§ **Task directions**: Reproduce the material below line for line, keeping every character unchanged.

## START Records to use

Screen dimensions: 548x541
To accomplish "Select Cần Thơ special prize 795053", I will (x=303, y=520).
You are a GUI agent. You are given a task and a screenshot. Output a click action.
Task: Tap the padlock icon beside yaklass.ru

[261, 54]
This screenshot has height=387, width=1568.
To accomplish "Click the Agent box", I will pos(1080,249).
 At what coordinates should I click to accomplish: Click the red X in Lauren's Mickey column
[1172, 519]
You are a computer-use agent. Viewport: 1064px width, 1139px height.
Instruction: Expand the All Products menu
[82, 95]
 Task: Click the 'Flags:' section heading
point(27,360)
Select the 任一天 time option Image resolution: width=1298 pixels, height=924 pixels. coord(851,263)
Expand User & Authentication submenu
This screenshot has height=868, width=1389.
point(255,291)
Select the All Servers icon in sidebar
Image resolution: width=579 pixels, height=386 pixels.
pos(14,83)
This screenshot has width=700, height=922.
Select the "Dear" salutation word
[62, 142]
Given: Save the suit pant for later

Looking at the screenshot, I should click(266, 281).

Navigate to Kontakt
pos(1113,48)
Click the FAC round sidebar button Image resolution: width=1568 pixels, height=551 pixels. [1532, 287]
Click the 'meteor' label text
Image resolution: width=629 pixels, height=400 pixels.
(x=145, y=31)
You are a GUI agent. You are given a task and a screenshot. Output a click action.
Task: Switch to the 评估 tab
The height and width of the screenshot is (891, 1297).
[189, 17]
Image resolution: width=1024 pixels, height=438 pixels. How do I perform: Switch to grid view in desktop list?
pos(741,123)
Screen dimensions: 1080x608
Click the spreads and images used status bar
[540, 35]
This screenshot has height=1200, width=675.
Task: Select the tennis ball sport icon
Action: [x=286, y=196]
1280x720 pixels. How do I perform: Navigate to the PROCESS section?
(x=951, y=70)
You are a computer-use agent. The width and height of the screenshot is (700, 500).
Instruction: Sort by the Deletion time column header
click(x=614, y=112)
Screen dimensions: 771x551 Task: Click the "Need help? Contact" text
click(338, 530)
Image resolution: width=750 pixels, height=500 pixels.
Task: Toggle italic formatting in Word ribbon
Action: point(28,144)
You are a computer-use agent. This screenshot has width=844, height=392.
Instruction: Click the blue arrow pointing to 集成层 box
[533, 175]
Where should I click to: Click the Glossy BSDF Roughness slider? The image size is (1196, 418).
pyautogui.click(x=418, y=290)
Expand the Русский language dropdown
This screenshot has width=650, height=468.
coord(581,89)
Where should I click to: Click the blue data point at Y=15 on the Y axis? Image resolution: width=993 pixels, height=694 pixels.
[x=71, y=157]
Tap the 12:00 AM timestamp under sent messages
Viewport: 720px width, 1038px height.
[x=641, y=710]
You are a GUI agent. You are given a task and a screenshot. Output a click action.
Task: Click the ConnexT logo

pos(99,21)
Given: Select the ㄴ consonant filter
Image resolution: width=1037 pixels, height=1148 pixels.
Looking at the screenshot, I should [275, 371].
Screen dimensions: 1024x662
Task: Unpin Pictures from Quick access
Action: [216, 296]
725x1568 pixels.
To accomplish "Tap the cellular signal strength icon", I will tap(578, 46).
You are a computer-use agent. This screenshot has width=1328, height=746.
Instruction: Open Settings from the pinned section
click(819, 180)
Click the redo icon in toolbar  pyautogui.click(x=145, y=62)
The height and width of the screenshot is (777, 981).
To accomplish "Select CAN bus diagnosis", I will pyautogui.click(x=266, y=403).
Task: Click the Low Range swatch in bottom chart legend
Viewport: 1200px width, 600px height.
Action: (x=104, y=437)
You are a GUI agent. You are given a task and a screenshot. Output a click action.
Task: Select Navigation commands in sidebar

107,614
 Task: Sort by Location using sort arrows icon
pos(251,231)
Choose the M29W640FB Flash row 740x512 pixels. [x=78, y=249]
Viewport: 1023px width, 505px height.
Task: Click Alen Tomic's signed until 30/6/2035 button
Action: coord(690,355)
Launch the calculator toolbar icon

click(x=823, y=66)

## END Records to use

§ **Exercise result**:
Screen dimensions: 548x541
To accomplish "Select Cần Thơ special prize 795053", I will (x=303, y=520).
You are a GUI agent. You are given a task and a screenshot. Output a click action.
Task: Tap the padlock icon beside yaklass.ru

[261, 54]
This screenshot has height=387, width=1568.
To accomplish "Click the Agent box", I will pos(1080,249).
 At what coordinates should I click to accomplish: Click the red X in Lauren's Mickey column
[1172, 519]
You are a computer-use agent. Viewport: 1064px width, 1139px height.
Instruction: Expand the All Products menu
[82, 95]
 Task: Click the 'Flags:' section heading
point(27,360)
Select the 任一天 time option Image resolution: width=1298 pixels, height=924 pixels. coord(851,263)
Expand User & Authentication submenu
This screenshot has height=868, width=1389.
point(255,291)
Select the All Servers icon in sidebar
Image resolution: width=579 pixels, height=386 pixels.
pos(14,83)
This screenshot has width=700, height=922.
Select the "Dear" salutation word
[62, 142]
Given: Save the suit pant for later

Looking at the screenshot, I should click(266, 281).

Navigate to Kontakt
pos(1113,48)
Click the FAC round sidebar button Image resolution: width=1568 pixels, height=551 pixels. [1532, 287]
Click the 'meteor' label text
Image resolution: width=629 pixels, height=400 pixels.
(x=145, y=31)
You are a GUI agent. You are given a task and a screenshot. Output a click action.
Task: Switch to the 评估 tab
The height and width of the screenshot is (891, 1297).
[189, 17]
Image resolution: width=1024 pixels, height=438 pixels. How do I perform: Switch to grid view in desktop list?
pos(741,123)
Screen dimensions: 1080x608
Click the spreads and images used status bar
[540, 35]
This screenshot has height=1200, width=675.
Task: Select the tennis ball sport icon
Action: [x=286, y=196]
1280x720 pixels. How do I perform: Navigate to the PROCESS section?
(x=951, y=70)
You are a computer-use agent. The width and height of the screenshot is (700, 500).
Instruction: Sort by the Deletion time column header
click(x=614, y=112)
Screen dimensions: 771x551 Task: Click the "Need help? Contact" text
click(338, 530)
Image resolution: width=750 pixels, height=500 pixels.
Task: Toggle italic formatting in Word ribbon
Action: point(28,144)
You are a computer-use agent. This screenshot has width=844, height=392.
Instruction: Click the blue arrow pointing to 集成层 box
[533, 175]
Where should I click to: Click the Glossy BSDF Roughness slider? The image size is (1196, 418).
pyautogui.click(x=418, y=290)
Expand the Русский language dropdown
This screenshot has width=650, height=468.
coord(581,89)
Where should I click to: Click the blue data point at Y=15 on the Y axis? Image resolution: width=993 pixels, height=694 pixels.
[x=71, y=157]
Tap the 12:00 AM timestamp under sent messages
Viewport: 720px width, 1038px height.
[x=641, y=710]
You are a GUI agent. You are given a task and a screenshot. Output a click action.
Task: Click the ConnexT logo

pos(99,21)
Given: Select the ㄴ consonant filter
Image resolution: width=1037 pixels, height=1148 pixels.
Looking at the screenshot, I should [275, 371].
Screen dimensions: 1024x662
Task: Unpin Pictures from Quick access
Action: [216, 296]
725x1568 pixels.
To accomplish "Tap the cellular signal strength icon", I will tap(578, 46).
You are a computer-use agent. This screenshot has width=1328, height=746.
Instruction: Open Settings from the pinned section
click(819, 180)
Click the redo icon in toolbar  pyautogui.click(x=145, y=62)
The height and width of the screenshot is (777, 981).
To accomplish "Select CAN bus diagnosis", I will pyautogui.click(x=266, y=403).
Task: Click the Low Range swatch in bottom chart legend
Viewport: 1200px width, 600px height.
Action: (x=104, y=437)
You are a GUI agent. You are given a task and a screenshot. Output a click action.
Task: Select Navigation commands in sidebar

107,614
 Task: Sort by Location using sort arrows icon
pos(251,231)
Choose the M29W640FB Flash row 740x512 pixels. [x=78, y=249]
Viewport: 1023px width, 505px height.
Task: Click Alen Tomic's signed until 30/6/2035 button
Action: coord(690,355)
Launch the calculator toolbar icon

click(x=823, y=66)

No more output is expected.